Read as a whole, or as stand-alone chapters, the book guides readers through the political landscape and identifies the primary vocabulary, ideas, and schools of thought that shape Christian reflection on politics in the West. Ideal for the classroom, Christ and the Common Life equips students to understand politics and its positive and negative role in fostering neighbor love.
Calvin and the Resignification of the World: Creation, Incarnation, and the Problem of Political Theology in the 1559 ‘Institutes’
Michelle Chaplin Sanchez
Cambridge University Press
Calvin’s 1559 Institutes is one of the most important works of theology that emerged at a pivotal time in Europe’s history. As a movement, Calvinism has often been linked to the emerging features of modernity, especially to capitalism, rationalism, disenchantment, and the formation of the modern sovereign state. In this book, Michelle Sanchez argues that a closer reading of the 1559 Institutes recalls some of the tensions that marked Calvinism’s emergence among refugees, and ultimately opens new ways to understand the more complex ethical and political legacy of Calvinism.
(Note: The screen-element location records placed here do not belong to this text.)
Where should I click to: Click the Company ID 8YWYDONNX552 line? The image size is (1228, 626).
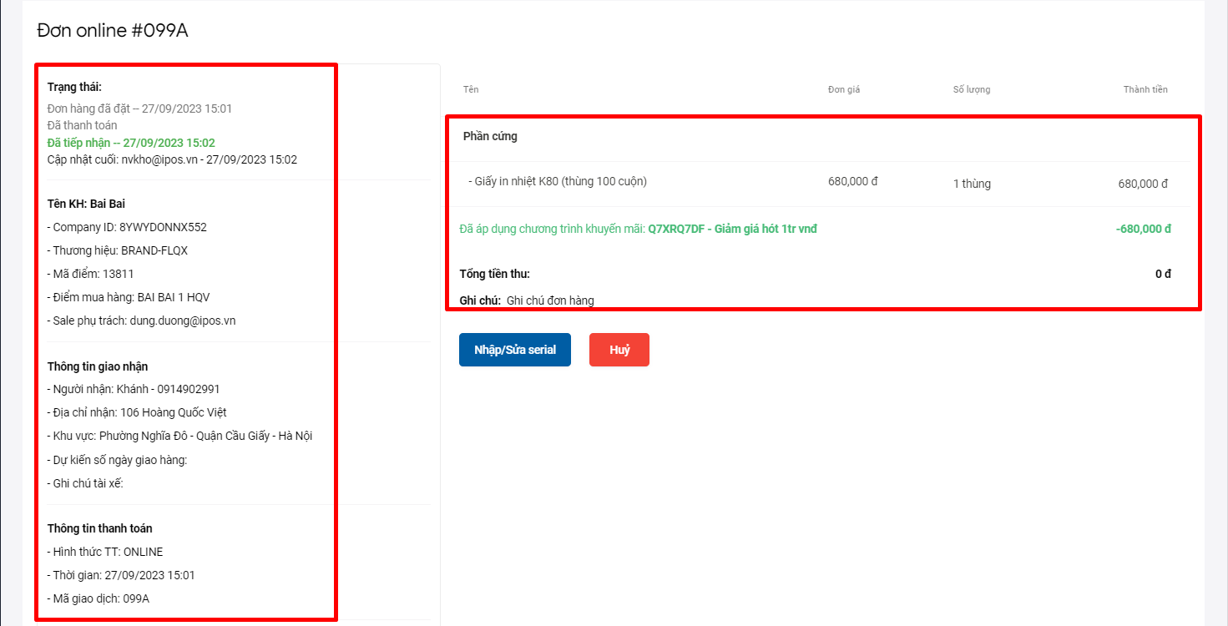tap(127, 227)
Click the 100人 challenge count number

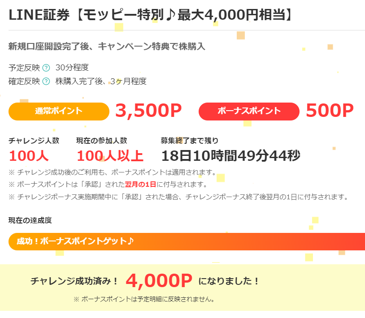(x=29, y=156)
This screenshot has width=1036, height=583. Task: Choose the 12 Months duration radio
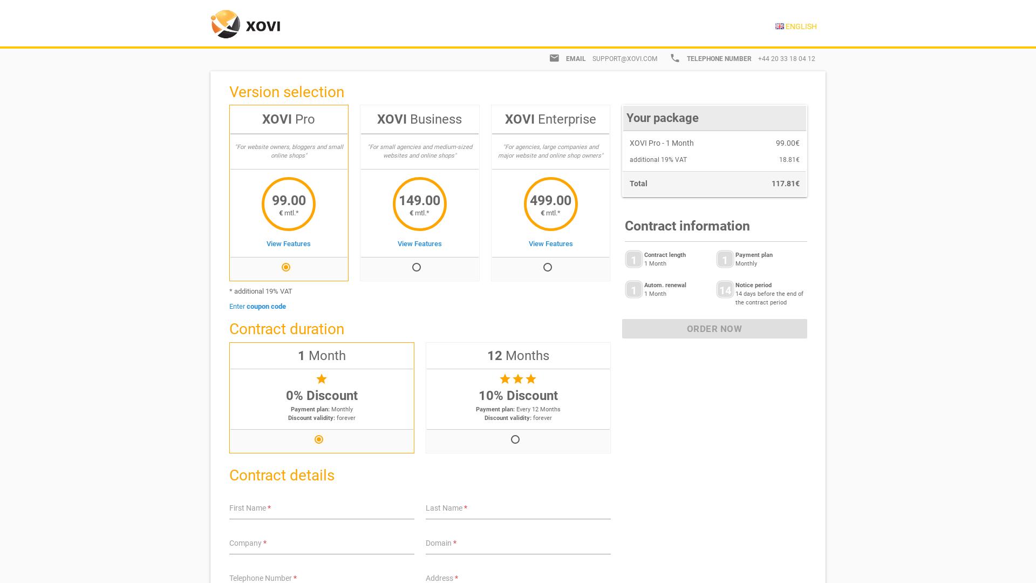(515, 439)
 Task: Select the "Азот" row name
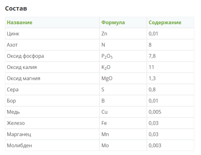pos(12,45)
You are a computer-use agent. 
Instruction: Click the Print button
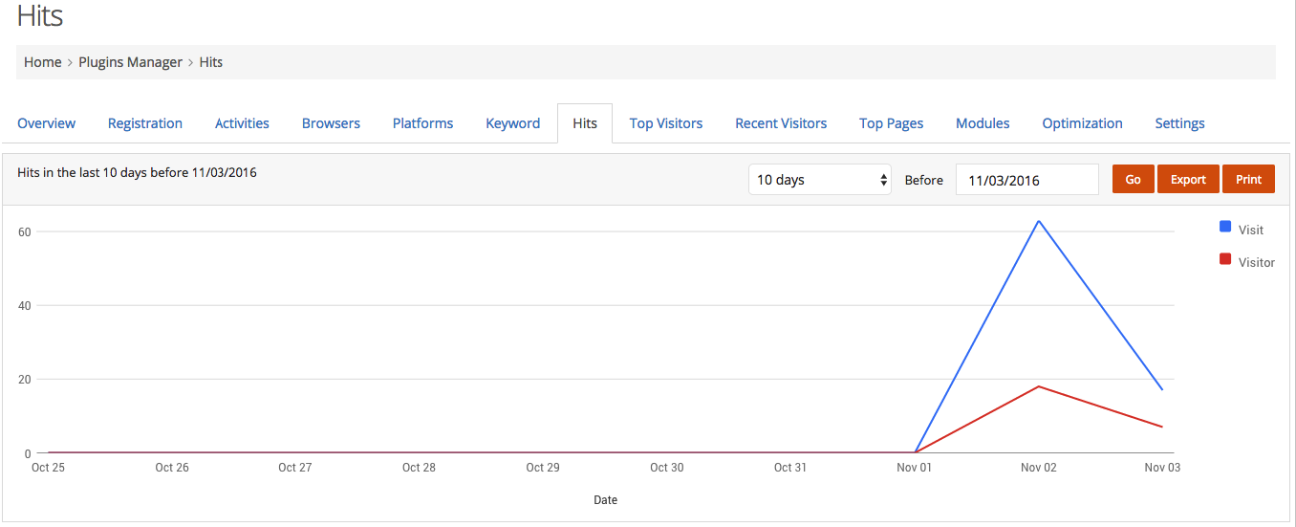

In conversation with theorists of practice and signification, she advocates for reading the Institutes as a pedagogical text that places the reader in the world as the domain in which to actively pursue the ‘knowledge of God and ourselves’ through participatory uses of divine revelation. Through this lens, she reconceives Calvin’s understanding of sovereignty and how it works in relation to the embodied reader. Sanchez also critically examines Calvin’s teaching on providence and the incarnation in conversation with theorists of political theology and modernity who emphasize the importance of those very doctrines.